Dans la mythologie grecque, les harpies sèment le chaos sur leur passage et symbolisent la vengeance divine. Dans le roman de Joe Meno, La Harpie, un bled paumé de l’Illinois, semble bien porter son nom tant ses habitants ont la mémoire longue et la rancune tenace. « Un lieu teinté d’infamie et de luxure secrète. » C’est pourtant là, dans sa ville natale que Luce Lemay a décidé de passer sa conditionnelle, au sortir du pénitencier de Pontiac. Il vient de purger une peine de trois ans pour avoir un soir de braquage et d’ivresse renversé une femme qui traversait avec son landeau, tuant son bébé sur le coup.

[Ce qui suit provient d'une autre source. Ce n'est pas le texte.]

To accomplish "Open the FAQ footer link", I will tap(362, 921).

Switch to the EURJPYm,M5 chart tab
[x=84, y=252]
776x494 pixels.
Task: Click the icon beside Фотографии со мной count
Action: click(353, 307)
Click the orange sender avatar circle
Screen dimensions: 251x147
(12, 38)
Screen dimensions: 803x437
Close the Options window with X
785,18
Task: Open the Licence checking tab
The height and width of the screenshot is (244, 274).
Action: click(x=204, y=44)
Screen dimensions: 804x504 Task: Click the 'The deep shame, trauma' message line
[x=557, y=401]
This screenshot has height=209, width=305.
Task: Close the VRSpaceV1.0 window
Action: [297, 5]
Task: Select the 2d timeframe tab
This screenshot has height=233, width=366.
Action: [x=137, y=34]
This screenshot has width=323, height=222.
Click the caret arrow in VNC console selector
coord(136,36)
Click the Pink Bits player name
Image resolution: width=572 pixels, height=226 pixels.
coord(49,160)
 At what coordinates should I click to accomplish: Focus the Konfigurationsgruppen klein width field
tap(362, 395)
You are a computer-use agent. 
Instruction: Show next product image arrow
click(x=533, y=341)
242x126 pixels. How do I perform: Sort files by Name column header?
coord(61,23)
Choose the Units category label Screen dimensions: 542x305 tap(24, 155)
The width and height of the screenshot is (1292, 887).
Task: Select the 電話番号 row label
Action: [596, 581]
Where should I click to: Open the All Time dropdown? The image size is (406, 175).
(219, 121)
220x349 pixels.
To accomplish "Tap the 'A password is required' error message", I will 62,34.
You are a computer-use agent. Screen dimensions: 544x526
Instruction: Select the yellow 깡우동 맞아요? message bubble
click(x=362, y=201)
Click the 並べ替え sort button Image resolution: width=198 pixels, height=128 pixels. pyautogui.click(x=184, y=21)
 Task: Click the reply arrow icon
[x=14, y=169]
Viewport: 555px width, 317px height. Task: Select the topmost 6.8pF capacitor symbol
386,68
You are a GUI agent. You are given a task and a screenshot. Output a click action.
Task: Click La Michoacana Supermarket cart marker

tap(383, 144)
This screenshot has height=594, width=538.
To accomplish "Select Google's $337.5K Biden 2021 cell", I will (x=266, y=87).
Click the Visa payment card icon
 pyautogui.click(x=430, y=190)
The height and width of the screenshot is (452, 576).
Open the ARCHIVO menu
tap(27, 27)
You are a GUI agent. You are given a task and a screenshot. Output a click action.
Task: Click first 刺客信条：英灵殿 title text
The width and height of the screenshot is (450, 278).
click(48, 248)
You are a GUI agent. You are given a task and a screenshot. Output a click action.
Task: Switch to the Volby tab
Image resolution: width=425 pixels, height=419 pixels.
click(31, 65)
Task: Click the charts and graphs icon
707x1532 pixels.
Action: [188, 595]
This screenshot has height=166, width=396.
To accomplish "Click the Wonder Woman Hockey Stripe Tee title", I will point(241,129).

Sur le difficile chemin de la réinsertion, il retrouvera son compagnon de cellule, Junior Breen, un colosse au cœur tendre qui a écopé d’une peine plus longue pour le meurtre d’une jeune fille. Aux yeux de la loi, ils ont payé leur dette, mais pourront-ils jamais se racheter vis-à-vis de la société comme d’eux-mêmes ? Au début, la chance semble leur sourire. Ils trouvent un job dans une station-service, tenue par un ex-taulard ; une piaule dans une pension de famille peu regardante et, cerise sur le gâteau, Luce rencontre l’amour en la personne de Charlène. Mais c’est précisément quand ils commencent à croire à leur rédemption que les choses se gâtent. Bien que les deux ex-détenus soient décidés à rester dans le droit chemin, le malheur semble leur coller aux basques. C’est qu’on n’échappe pas plus au destin qu’aux fantômes du passé, encore moins à la veulerie des habitants de La Harpie qui s’emploieront à détruire leur moindre espoir et toute chance de réinsertion. D’une écriture poétique – on y débusque quelques envolées d’une beauté absolue ‒ où l’humour désabusé affleure à chaque phrase, ce roman noir nous livre une réflexion profonde et sensible sur le poids de la culpabilité individuelle et le pardon. Histoire d’une rédemption impossible.

“Le Blues de La Harpie”, Joe Meno, éditions Agullo 2017, 311 p. 24 dollars.